• EXERCICE PROPOSÉ 1
Dans le texte sur la presse belge sous l'occupation allemande, recopiez tout ce qui va de « Selon Les Informations » jusqu'à « les Jeunes Wallons. ».
• EXERCICE PROPOSÉ 2
D'après le texte sur la presse belge sous l'occupation allemande, à quelle date la Centrale de Presse du Département politique a-t-elle été créée ?
• EXERCICE PROPOSÉ 3
Prolongez le texte sur la presse belge sous l'occupation allemande à partir de sa dernière phrase.

• TEXTE FOURNI

Durant les premiers jours du mois d’août 1914, alors que les troupes allemandes progressent encore, les quotidiens belges continuent de paraître tant bien que mal avant de cesser complètement leur tirage. Certains titres sont relancés à la demande « insistante » voire « forcée » de l’occupant, soucieux de faire paraître sous son contrôle des informations relatives aux faits de guerre, à la vie quotidienne dans le pays, mais surtout ses arrêtés et directives. Les initiatives spontanées sont rares. Publier un journal sous contrôle allemand comporte des risques politiques et déontologiques. Nul n’ignore que toute l’activité de la presse du territoire occupé est soumise au contrôle de la Centrale de Presse du Département politique créée par le gouverneur général, le 16 février 1915. Dans un premier temps, ce service s’est efforcé de « maintenir » des journaux de tendances politiques différentes. Dans chaque chef-lieu de province, des délégués spéciaux de presse surveillent, censurent et alimentent l’activité de la presse écrite. Ils renvoient aussi de l’information vers la Centrale. Au cours de l’occupation, le service autorisera de nouveaux titres, d’autres seront encouragés, d’autres encore interdits…

Selon Les Informations belges, le manque de succès de L’Avenir wallon a incité les Allemands à lancer un nouveau journal. Le Peuple wallon, feuille dite démocratique, aurait été destiné à promouvoir l’idée d’un Conseil de Wallonie. À la tête de ce journal « wallon » paraissant en Belgique, on trouve surtout deux hommes, l’ingénieur Désiré de Peron et l’instituteur Ernest Houba, et leur mouvement, les Jeunes Wallons.

• DONNÉES AFFICHÉES

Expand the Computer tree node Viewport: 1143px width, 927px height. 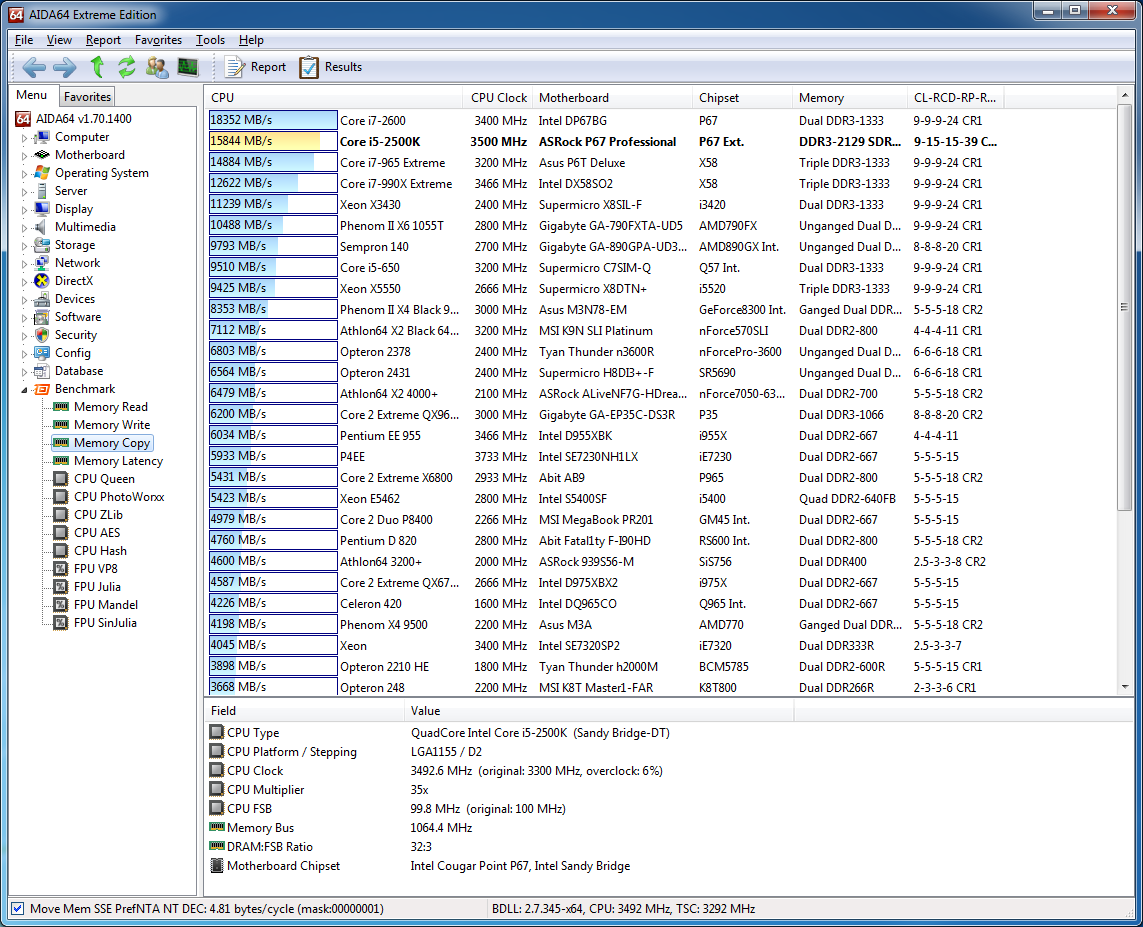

• BONNE RÉPONSE 1
Selon Les Informations belges, le manque de succès de L’Avenir wallon a incité les Allemands à lancer un nouveau journal. Le Peuple wallon, feuille dite démocratique, aurait été destiné à promouvoir l’idée d’un Conseil de Wallonie. À la tête de ce journal « wallon » paraissant en Belgique, on trouve surtout deux hommes, l’ingénieur Désiré de Peron et l’instituteur Ernest Houba, et leur mouvement, les Jeunes Wallons.

• BONNE RÉPONSE 2
Le 16 février 1915.

• BONNE RÉPONSE 3
À partir du 1er février 1918, le journal Le Peuple wallon paraît à raison de deux numéros de 4 pages par semaine, depuis Bruxelles, même si plusieurs articles et rubriques donnent à penser que les bureaux sont installés dans le Hainaut et le Namurois. Le 1er juin, les autorités allemandes réquisitionnent les installations de la Gazette de Liège et y font imprimer Le Peuple wallon. Devant un Joseph Demarteau médusé, un sbire allemand remet les clés de l’imprimeur à Désiré de Peron. Après une interruption d’un mois, le journal devient quotidien dès le 30 juin, avec une nouvelle numérotation. À la mi-septembre, il ne compte plus que deux pages, avant d’en retrouver quatre et ses abondantes publicités en octobre. À ce moment, on ne voit plus guère le nom de Houba dans le journal, et de Peron a engagé du personnel, dont Louis Bovy.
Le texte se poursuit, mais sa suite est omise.